# Gen 2 text messages vs Gen 1



## neile300c (Jul 8, 2014)

On my 14 Gen 1 with mylink, I could get my texts on the screen. On my Gen 2, 16, I don't unless I have Android carplay hooked up. Anyway to get it to work thru Bluetooth like the Gen 1 ( I have the standard 7" screen.


----------



## posidon42 (Feb 9, 2014)

Not that I've found. USB and car play seems to be required.


----------



## Bluman (Oct 1, 2011)

posidon42 said:


> Not that I've found. USB and car play seems to be required.

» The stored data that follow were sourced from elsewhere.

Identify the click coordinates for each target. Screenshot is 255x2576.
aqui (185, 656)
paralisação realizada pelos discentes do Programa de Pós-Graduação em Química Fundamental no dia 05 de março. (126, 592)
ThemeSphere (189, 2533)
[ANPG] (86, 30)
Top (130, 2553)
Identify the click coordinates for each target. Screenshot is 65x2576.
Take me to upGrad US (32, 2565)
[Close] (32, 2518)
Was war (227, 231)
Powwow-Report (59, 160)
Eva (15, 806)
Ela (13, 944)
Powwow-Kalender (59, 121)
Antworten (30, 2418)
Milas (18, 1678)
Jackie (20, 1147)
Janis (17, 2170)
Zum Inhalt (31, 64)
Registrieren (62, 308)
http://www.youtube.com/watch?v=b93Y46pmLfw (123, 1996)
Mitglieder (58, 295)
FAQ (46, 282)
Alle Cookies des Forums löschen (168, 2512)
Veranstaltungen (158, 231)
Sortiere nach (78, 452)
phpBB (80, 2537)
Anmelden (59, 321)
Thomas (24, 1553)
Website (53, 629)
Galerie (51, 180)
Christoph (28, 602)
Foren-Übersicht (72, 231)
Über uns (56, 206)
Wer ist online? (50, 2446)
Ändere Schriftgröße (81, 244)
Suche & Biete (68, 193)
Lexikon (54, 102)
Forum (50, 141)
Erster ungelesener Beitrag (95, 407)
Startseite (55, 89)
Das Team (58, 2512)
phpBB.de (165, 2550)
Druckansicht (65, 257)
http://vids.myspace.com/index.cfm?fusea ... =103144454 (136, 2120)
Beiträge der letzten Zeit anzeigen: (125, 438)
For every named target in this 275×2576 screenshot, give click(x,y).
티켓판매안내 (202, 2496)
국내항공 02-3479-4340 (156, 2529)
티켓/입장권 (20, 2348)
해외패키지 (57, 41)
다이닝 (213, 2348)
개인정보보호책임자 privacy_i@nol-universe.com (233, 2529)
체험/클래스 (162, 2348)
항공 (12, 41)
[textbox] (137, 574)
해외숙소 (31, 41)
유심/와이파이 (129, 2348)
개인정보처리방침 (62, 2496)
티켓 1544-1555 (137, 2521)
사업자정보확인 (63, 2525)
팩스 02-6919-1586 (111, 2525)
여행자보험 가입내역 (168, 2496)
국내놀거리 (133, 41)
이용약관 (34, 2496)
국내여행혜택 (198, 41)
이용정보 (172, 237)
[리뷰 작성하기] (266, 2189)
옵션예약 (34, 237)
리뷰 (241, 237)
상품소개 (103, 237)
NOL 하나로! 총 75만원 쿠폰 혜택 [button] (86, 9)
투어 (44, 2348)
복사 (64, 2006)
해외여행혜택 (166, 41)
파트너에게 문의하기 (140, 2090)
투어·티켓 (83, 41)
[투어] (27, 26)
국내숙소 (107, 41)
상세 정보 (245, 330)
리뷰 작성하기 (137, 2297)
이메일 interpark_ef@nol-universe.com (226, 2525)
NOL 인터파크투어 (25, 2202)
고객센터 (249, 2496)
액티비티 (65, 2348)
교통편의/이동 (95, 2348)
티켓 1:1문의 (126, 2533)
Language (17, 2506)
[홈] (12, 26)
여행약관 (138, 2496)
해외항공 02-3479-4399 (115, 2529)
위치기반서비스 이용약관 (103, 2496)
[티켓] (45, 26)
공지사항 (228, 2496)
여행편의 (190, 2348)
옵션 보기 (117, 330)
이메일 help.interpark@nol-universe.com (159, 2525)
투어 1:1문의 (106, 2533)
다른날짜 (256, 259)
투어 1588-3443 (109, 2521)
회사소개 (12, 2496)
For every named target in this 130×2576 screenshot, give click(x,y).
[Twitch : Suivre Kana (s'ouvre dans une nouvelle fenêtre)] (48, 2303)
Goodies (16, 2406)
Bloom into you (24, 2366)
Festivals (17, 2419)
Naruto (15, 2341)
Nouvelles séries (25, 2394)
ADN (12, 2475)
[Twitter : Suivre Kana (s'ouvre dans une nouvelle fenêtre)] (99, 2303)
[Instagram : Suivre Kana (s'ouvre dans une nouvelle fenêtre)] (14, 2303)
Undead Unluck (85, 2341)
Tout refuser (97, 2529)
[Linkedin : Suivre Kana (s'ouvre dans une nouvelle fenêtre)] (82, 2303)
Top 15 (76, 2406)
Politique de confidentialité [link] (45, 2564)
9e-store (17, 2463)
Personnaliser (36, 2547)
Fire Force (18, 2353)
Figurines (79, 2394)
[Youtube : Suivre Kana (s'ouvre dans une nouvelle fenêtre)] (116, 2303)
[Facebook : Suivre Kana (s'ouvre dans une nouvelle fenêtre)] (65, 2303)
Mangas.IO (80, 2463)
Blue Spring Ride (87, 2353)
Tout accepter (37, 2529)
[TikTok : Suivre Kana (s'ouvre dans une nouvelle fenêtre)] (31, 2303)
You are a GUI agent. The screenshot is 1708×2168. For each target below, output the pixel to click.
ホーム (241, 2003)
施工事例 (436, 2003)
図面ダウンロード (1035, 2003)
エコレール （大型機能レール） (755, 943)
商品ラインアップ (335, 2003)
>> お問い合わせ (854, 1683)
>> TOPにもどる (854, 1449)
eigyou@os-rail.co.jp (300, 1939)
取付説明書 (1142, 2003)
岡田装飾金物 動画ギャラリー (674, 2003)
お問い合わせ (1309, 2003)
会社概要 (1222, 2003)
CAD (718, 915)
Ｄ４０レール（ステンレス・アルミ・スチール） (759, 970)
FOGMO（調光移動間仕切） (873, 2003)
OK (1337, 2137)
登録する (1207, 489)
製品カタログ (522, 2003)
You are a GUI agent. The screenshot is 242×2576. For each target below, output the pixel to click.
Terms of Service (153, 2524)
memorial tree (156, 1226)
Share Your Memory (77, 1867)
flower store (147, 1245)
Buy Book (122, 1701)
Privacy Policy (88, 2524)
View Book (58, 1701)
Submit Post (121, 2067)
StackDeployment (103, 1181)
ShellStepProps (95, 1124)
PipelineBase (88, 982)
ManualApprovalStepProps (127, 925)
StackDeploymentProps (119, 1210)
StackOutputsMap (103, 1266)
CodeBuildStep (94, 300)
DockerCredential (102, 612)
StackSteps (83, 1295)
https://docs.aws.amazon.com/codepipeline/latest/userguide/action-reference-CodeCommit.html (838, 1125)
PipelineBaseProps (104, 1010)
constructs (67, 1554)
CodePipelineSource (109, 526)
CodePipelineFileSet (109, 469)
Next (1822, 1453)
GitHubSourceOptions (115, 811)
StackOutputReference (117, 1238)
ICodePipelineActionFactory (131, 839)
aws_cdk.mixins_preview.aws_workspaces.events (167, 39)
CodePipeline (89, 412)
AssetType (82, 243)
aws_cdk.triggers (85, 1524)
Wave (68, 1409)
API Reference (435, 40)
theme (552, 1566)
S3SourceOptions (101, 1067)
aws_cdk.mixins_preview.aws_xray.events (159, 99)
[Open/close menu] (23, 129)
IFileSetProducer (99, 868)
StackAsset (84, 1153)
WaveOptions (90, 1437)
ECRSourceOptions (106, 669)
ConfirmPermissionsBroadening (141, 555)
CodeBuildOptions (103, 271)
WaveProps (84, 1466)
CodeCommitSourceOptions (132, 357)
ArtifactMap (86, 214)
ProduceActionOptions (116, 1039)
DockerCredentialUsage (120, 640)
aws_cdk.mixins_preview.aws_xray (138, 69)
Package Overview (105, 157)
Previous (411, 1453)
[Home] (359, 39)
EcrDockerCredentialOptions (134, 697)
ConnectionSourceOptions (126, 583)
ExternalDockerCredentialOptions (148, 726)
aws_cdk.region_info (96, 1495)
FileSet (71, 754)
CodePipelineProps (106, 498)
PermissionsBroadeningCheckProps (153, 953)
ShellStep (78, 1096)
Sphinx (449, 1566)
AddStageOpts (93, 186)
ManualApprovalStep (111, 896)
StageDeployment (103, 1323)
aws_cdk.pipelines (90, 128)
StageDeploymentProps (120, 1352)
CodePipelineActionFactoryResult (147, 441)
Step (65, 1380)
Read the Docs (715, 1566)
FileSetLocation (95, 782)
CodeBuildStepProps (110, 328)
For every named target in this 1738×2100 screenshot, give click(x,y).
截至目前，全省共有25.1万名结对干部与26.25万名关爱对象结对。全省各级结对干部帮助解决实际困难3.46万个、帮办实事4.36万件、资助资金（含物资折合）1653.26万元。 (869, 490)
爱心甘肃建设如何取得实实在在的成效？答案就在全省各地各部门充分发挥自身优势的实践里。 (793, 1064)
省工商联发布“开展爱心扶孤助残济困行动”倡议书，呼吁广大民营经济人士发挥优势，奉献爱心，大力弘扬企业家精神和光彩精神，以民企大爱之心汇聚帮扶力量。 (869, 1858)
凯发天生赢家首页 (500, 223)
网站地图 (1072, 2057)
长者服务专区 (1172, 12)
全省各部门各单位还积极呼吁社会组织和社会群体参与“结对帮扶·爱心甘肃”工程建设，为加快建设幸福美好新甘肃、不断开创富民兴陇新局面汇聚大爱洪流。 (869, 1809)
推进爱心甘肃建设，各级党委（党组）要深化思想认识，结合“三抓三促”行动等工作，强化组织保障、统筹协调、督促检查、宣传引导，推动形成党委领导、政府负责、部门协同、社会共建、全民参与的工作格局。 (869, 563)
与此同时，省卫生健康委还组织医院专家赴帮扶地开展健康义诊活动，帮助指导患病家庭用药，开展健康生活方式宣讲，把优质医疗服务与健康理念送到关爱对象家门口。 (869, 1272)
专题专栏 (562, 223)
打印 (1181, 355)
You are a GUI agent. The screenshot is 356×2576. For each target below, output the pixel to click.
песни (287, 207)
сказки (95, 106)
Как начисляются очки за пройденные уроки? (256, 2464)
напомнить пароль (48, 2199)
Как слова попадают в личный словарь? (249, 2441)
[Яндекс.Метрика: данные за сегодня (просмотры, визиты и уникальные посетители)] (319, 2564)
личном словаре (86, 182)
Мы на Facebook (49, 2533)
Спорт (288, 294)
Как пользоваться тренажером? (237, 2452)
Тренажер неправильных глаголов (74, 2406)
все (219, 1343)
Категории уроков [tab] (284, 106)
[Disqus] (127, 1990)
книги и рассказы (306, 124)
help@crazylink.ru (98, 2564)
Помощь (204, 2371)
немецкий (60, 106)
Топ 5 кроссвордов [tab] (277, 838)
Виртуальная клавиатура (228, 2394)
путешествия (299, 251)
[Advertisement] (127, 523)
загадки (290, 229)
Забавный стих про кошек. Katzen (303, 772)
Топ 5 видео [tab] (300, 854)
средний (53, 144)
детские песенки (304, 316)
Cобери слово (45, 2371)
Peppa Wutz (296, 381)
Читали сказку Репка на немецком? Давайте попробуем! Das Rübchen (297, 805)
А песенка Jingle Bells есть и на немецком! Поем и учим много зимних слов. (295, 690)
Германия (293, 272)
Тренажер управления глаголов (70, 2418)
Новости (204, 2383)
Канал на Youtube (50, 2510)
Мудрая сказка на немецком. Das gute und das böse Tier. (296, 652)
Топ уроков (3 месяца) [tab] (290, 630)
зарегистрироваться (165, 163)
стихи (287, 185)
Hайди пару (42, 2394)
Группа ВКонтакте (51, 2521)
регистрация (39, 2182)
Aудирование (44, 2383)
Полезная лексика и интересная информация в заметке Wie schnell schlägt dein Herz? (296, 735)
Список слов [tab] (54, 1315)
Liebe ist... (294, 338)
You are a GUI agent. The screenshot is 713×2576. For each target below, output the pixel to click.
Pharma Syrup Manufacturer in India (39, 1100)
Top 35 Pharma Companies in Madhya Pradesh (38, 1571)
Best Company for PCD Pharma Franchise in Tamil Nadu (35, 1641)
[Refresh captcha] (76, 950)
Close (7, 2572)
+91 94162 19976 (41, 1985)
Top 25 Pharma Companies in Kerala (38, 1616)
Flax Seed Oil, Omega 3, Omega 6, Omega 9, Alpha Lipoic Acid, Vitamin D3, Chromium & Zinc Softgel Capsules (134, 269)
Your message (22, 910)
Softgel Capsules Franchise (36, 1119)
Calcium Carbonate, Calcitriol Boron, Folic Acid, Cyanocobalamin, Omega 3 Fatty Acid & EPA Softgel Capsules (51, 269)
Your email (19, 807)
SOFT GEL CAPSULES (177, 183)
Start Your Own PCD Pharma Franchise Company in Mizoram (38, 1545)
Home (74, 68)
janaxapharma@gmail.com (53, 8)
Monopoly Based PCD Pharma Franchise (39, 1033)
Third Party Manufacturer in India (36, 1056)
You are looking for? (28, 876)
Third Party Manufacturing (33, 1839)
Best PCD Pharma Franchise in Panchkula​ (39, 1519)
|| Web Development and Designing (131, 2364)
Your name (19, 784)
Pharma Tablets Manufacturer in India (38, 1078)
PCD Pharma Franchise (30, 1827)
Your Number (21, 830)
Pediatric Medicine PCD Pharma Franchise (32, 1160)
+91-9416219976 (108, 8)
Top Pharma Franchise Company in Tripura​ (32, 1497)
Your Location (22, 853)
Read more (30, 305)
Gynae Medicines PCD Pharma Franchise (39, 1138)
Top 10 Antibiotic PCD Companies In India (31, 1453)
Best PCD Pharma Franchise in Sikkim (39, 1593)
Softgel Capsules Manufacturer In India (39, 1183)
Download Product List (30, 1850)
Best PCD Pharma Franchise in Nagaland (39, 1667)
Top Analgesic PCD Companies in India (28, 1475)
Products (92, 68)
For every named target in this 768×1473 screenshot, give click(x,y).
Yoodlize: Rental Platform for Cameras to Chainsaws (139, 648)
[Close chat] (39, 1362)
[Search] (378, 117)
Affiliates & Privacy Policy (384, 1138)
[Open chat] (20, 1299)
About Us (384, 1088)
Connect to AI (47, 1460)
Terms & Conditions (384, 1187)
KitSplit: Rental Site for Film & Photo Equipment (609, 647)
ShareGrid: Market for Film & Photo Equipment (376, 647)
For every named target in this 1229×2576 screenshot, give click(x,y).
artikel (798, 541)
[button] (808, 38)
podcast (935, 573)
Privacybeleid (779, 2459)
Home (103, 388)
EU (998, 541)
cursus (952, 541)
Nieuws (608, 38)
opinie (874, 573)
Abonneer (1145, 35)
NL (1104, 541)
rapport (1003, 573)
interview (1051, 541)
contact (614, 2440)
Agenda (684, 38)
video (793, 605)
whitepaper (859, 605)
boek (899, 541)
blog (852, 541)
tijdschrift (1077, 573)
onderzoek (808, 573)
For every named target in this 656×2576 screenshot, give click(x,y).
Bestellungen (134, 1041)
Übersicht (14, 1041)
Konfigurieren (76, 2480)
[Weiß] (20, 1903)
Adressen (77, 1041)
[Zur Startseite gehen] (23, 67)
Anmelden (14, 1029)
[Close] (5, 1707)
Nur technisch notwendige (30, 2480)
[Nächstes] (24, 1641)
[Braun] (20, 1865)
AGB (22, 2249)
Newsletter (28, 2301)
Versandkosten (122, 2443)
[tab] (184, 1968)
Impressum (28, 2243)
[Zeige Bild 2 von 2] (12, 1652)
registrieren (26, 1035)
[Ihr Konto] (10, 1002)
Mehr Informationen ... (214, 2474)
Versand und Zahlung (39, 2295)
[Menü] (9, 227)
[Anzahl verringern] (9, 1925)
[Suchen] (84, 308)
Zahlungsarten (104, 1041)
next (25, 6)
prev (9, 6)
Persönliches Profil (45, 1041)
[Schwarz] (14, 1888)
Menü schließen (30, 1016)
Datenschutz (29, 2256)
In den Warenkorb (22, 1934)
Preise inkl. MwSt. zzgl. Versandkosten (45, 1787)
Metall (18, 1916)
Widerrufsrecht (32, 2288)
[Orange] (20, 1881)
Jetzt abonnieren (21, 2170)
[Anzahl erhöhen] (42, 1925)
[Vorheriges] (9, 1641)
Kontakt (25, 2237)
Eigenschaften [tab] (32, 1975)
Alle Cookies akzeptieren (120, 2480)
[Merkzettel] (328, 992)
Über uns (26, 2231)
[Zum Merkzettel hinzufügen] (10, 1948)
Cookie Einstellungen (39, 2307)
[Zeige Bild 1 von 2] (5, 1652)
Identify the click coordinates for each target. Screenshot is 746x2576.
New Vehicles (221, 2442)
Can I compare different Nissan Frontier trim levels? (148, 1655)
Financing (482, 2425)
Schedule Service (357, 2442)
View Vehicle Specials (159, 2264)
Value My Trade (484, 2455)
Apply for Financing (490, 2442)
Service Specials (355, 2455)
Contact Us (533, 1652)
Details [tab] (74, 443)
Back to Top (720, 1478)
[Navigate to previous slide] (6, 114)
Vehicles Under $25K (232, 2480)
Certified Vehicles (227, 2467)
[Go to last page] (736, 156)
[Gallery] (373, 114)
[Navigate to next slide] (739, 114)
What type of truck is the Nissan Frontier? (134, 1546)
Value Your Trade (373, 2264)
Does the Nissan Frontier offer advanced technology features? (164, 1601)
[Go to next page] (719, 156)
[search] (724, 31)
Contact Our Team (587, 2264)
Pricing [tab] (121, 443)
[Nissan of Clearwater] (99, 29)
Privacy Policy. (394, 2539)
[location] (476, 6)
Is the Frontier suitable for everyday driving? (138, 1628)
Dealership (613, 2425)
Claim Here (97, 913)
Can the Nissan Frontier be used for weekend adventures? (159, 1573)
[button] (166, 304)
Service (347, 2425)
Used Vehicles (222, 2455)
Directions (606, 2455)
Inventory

Car play not needed. make sure your show notification tab is on (settings - bluetooth - chevrolet mylink ) 
this is for an Iphone but should be same in Android.


----------



## neile300c (Jul 8, 2014)

On my Android, message access is not available like it was on my old cruze to turn it on. When I had an Equinox loaner, with the old mylink, it worked, where this option is availalble. But not on my new 16 Cruze




Bluman said:


> Car play not needed. make sure your show notification tab is on (settings - bluetooth - chevrolet mylink )
> this is for an Iphone but should be same in Android.


----------



## jblackburn (Apr 14, 2012)

Yeah, see if there's anything in the Bluetooth device properties on your phone. 

























Kinda cool actually.


----------



## neile300c (Jul 8, 2014)

I guess the 7" doesn't have this option like the old mylink and the 8" does. Like I said, it doesn't show in my Bluetooth settings on my phone.


----------